(Supplied text):
Wednesday, January 18, 2012

Transparency

Yesterday, I came across this written by one of my all time favorite bloggers, Karen Russell:
At church on Sunday, our pastor talked about the fact that in order to really 'love' people, you have to be transparent - even at the risk of being hurt or having the things you share used against you later. And though I don't think I've ever really had much of a problem with being transparent on this blog, please bare with me while I make all of us a little uncomfortable...

She proceeded to disclose some things about her life that blog readers may or may not know about her. Basically it was her way of showing she is not perfect and does not share things on her blog to "show off" or make others feel her life is better than hers.

I love this so much. I love the pastor talked about really 'loving' others. Remember love is my word for the year. I strive to be a transparent person. I don't try to hide the real me. Take or leave it. I do write this blog to share with others little bits of our life (I don't think I have very many readers especially since I haven't kept up on it in the last year and half). But really I write this blog for my kids. I need to publish what I have so far into a book for them. I want them to be able to look back and see into our day-to-day life and into my thoughts about them, our family, our lives, and myself. I have never wrote this blog to pretend I am anyone I'm not or that I am better than anyone else. We all have great points and imperfections and things to work on.

Word and element pointing entries:
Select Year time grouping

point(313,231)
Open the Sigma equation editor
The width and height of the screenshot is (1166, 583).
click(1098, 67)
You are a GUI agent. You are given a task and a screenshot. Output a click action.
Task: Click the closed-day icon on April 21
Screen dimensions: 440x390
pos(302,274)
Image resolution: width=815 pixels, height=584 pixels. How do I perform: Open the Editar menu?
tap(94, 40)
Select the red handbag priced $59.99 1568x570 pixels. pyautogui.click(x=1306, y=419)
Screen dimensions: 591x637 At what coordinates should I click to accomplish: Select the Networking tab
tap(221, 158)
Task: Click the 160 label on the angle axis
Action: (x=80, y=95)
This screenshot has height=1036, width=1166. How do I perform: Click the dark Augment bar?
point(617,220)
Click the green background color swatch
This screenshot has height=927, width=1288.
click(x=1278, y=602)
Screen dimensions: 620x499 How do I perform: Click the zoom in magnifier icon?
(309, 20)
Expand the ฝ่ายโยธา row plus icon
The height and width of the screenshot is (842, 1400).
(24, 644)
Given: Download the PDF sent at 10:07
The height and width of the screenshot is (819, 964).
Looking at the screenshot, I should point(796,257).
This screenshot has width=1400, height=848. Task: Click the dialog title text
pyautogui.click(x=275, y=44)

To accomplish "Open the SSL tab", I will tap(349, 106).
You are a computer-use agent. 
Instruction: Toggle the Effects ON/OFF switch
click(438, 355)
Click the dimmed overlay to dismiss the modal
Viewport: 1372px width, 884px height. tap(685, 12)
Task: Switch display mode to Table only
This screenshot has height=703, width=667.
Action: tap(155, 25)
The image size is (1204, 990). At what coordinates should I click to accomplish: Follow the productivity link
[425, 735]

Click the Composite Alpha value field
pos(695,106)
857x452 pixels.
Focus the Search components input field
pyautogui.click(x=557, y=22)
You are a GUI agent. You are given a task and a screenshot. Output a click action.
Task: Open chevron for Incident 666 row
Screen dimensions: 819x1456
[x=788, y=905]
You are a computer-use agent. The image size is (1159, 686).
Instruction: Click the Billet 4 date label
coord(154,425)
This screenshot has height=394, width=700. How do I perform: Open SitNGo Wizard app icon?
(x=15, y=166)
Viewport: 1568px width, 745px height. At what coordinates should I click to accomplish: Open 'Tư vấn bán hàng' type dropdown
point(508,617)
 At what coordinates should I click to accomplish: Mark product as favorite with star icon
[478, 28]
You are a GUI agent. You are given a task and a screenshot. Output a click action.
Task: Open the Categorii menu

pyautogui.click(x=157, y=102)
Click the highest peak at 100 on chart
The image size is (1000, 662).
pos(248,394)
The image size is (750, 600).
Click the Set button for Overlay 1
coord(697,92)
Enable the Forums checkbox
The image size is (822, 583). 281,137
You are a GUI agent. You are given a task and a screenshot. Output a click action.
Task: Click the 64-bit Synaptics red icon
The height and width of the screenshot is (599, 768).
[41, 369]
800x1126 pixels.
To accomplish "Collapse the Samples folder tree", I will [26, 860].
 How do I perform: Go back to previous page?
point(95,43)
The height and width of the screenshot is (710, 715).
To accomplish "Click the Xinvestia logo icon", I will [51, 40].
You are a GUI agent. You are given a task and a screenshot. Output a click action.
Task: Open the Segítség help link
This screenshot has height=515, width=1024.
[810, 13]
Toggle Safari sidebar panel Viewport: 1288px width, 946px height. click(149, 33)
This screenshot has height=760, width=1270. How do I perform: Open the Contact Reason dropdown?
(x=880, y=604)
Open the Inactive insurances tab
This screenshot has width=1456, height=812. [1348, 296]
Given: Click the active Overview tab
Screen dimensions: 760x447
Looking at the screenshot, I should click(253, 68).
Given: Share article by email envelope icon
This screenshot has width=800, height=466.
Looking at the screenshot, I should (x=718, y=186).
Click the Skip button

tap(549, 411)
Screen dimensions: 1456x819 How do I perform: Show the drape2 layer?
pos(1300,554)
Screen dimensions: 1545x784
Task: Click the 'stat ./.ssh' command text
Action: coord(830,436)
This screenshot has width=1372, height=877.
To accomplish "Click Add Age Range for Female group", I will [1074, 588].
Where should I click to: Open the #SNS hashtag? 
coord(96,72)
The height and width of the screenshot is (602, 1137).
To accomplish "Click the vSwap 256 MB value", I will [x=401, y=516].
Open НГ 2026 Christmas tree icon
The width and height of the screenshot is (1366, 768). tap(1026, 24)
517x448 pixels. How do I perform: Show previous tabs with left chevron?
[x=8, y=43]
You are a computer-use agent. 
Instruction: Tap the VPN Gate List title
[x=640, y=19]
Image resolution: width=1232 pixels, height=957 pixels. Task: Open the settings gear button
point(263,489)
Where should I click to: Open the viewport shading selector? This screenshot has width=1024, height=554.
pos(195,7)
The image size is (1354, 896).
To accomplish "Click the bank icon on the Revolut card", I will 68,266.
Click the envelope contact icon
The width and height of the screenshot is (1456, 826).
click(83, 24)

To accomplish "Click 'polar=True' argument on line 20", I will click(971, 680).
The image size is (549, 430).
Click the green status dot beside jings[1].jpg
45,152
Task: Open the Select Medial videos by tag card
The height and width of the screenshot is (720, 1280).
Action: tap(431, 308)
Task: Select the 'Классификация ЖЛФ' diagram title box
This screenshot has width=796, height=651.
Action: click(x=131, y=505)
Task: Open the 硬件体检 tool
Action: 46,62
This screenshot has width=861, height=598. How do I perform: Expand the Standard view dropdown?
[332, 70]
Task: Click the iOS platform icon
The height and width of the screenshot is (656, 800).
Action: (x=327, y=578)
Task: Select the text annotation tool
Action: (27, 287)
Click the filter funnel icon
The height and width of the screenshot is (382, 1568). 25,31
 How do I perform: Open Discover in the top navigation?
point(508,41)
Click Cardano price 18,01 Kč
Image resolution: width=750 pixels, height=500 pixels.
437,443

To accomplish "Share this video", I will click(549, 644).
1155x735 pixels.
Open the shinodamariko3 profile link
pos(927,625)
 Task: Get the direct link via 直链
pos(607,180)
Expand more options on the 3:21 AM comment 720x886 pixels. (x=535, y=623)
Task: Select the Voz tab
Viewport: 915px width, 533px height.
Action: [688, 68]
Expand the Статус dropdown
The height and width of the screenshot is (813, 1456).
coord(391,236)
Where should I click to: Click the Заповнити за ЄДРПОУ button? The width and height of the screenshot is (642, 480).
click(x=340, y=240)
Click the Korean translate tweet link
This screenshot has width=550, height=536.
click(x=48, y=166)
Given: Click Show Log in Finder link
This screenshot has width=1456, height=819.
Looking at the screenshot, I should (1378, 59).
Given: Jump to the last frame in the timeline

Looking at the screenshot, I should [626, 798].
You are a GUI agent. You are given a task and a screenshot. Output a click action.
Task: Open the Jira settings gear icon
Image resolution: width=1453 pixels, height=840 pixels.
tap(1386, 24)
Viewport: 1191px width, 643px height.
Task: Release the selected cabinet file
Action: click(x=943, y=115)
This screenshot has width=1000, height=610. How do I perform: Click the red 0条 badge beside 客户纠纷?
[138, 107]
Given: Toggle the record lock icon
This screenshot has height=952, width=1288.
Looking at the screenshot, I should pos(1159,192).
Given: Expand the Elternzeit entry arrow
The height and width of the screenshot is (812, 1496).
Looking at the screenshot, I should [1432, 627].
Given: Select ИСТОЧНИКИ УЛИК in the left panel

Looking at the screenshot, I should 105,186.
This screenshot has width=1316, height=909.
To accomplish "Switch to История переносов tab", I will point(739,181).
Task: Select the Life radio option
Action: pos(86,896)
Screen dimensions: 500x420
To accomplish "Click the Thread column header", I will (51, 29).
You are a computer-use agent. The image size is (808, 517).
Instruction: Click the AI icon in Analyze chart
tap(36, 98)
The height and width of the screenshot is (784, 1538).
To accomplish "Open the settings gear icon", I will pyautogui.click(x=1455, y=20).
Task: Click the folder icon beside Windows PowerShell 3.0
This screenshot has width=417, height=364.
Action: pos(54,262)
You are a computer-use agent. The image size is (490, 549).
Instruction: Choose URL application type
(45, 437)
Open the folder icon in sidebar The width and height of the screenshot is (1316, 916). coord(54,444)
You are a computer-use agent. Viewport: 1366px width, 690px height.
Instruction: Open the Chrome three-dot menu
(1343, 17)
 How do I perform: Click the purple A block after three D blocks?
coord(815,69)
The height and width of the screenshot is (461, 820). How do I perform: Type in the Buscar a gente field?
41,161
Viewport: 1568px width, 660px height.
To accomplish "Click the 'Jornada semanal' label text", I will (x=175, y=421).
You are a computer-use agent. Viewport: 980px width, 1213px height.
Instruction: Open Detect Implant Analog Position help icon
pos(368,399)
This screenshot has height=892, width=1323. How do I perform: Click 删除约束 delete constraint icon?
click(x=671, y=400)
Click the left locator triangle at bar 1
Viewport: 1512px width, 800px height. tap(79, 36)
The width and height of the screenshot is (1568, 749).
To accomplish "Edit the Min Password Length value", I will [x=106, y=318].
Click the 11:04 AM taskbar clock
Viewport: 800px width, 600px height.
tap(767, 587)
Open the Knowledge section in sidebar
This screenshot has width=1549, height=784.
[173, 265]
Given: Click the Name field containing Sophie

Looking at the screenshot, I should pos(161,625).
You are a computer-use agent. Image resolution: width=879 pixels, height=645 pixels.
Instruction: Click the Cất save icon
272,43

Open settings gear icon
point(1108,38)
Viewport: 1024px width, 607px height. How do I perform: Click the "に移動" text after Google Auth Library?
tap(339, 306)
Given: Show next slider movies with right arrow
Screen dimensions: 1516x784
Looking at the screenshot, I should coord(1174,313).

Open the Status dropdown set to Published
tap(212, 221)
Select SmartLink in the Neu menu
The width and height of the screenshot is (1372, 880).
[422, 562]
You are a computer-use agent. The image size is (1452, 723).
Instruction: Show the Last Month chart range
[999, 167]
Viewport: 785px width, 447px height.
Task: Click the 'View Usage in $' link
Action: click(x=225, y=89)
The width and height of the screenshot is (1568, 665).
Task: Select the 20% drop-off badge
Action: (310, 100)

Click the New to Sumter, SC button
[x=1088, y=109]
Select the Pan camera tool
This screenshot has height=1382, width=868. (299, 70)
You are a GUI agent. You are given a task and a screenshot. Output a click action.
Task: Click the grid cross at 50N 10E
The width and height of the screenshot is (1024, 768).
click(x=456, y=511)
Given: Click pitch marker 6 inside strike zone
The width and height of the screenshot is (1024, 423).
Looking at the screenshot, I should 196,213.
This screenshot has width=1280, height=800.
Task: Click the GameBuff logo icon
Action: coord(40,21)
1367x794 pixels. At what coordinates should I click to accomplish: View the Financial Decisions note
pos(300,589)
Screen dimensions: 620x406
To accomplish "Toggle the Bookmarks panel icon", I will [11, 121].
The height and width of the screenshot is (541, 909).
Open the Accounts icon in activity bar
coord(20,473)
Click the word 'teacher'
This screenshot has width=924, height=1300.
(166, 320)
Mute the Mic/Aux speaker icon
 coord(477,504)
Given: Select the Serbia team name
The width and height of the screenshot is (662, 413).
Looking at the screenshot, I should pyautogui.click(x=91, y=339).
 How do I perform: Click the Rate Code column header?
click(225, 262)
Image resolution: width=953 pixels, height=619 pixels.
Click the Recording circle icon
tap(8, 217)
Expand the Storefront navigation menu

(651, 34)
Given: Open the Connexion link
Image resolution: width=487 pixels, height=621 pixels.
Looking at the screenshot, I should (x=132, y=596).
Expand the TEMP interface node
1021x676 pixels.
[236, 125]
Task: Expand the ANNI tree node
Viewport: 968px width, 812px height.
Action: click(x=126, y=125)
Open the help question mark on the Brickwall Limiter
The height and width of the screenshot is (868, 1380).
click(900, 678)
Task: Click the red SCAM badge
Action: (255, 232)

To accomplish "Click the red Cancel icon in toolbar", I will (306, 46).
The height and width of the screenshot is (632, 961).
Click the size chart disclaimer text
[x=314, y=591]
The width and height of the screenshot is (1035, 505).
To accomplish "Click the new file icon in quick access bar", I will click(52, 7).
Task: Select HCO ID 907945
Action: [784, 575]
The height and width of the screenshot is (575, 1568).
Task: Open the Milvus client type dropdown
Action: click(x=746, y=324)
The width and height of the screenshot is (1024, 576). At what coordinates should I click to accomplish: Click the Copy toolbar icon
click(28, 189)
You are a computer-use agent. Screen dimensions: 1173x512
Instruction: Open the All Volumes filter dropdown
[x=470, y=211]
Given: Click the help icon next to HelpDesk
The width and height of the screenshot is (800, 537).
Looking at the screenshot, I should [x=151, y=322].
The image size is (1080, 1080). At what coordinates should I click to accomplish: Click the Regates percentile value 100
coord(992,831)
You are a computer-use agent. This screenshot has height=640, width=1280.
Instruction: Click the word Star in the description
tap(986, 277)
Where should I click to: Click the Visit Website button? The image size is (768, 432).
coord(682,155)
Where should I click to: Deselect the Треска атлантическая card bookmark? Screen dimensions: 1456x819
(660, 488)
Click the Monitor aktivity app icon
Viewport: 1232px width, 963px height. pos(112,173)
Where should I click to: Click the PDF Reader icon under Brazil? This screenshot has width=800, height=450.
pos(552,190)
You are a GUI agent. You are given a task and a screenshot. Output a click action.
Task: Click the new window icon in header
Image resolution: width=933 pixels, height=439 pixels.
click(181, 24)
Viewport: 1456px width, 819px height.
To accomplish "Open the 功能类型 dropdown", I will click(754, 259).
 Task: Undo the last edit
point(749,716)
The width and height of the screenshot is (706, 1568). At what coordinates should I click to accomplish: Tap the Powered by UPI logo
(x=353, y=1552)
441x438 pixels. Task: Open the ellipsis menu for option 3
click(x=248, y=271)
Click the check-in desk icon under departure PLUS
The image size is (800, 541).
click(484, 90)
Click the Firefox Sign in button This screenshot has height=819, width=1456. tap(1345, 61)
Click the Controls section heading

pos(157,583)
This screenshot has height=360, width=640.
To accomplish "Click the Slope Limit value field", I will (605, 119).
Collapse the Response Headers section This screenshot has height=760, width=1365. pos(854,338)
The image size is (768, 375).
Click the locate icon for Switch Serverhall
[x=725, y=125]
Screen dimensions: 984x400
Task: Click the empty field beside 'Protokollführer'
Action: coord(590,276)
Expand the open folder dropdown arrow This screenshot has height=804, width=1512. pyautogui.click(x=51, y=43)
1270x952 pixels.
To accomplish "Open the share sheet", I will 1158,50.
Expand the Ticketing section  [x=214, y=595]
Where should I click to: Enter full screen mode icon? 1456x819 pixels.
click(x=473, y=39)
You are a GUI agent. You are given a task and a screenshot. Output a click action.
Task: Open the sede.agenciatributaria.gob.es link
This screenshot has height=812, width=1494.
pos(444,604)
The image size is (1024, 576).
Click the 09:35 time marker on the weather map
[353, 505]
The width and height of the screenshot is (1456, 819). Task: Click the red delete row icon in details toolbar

(To do):
1) From the blog post on transparency, print everything from "Transparency" down to "a little uncomfortable...".
2) In the blog post on transparency, the writer names things that "we all have." List each of them.

(Per-task outputs):
1)
Transparency

Yesterday, I came across this written by one of my all time favorite bloggers, Karen Russell:
At church on Sunday, our pastor talked about the fact that in order to really 'love' people, you have to be transparent - even at the risk of being hurt or having the things you share used against you later. And though I don't think I've ever really had much of a problem with being transparent on this blog, please bare with me while I make all of us a little uncomfortable...

2)
- Great points
- Imperfections
- Things to work on